Value: While most are thankful to put 2020 behind us, in hindsight I think we will see it as a year of both challenges and opportunities. ANS conducted our first virtual Annual Meeting, then our first virtual Winter Meeting. The most unique benefit of ANS is the opportunity to interact with our professional peers in person, but this was lost in 2020. On the plus side, the two virtual meetings cost less, had more attendees, and featured more high-level and diverse content than any previous ANS national meeting. I was fortunate to help organize both meetings by recruiting sponsors and speakers, which was aided by the virtual platform. My vision for the future of ANS meetings is to enhance the value to our membership by providing both in-person and virtual options to attend national meetings.

Modernization: I credit the Young Members Group for setting the bar high with virtual renditions of the Student Conference content only a few weeks after the meeting became ANS’s first COVID-related cancellation, paving the way for further ANS successes on virtual platforms.
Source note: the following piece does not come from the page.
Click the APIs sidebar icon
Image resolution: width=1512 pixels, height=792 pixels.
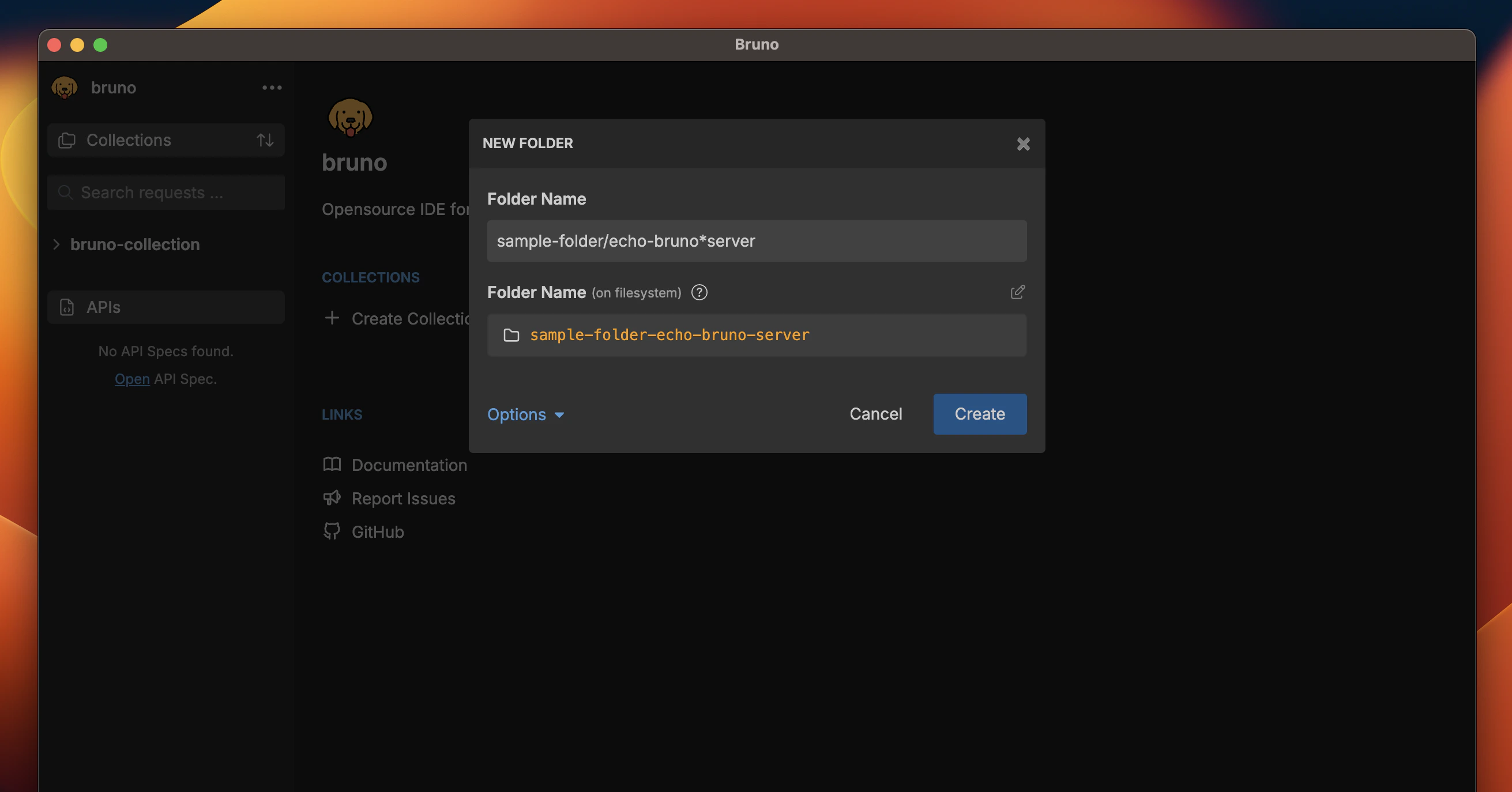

Another benefit of the virtual platform was the ability to attract new members at a time when the Society dropped below 10,000 members for the first time in recent memory. The “organizational registration” platform that I helped create allowed new audiences to attend ANS meetings for the first time. Instead of sending only a few senior staff to an in-person meeting, at great expense, many organizations were able to register hundreds of virtual attendees for a fraction of the cost—resulting in hundreds of new members who increased ANS membership back above 10,000 after the Winter Meeting. My vision for the future of ANS membership is to retain a balance of traditional members as we recruit more diverse members who are not as likely to travel to in-person meetings in the future.

Global leadership: I spent most of the past decade living abroad for work in India, China, and Canada. During this time, I represented ANS in discussions with nuclear societies from more than a dozen countries and concluded that there was no more respected nuclear society in the world than ANS. I also concluded that we were not doing enough to engage with our international peers, which led me to chair the ANS International Committee, found the ANS India Local Section, and serve as program chair of the 2018 Pacific Basin Nuclear Conference. Also, recently I was elected vice president/president-elect of the Pacific Nuclear Council. My vision for the future of ANS global leadership is for us to set the standard that other societies aspire to.

This is my vision. If you agree with what I am proposing, then I hope that you will take the time to vote when ballots are emailed this month. Thank you for your consideration.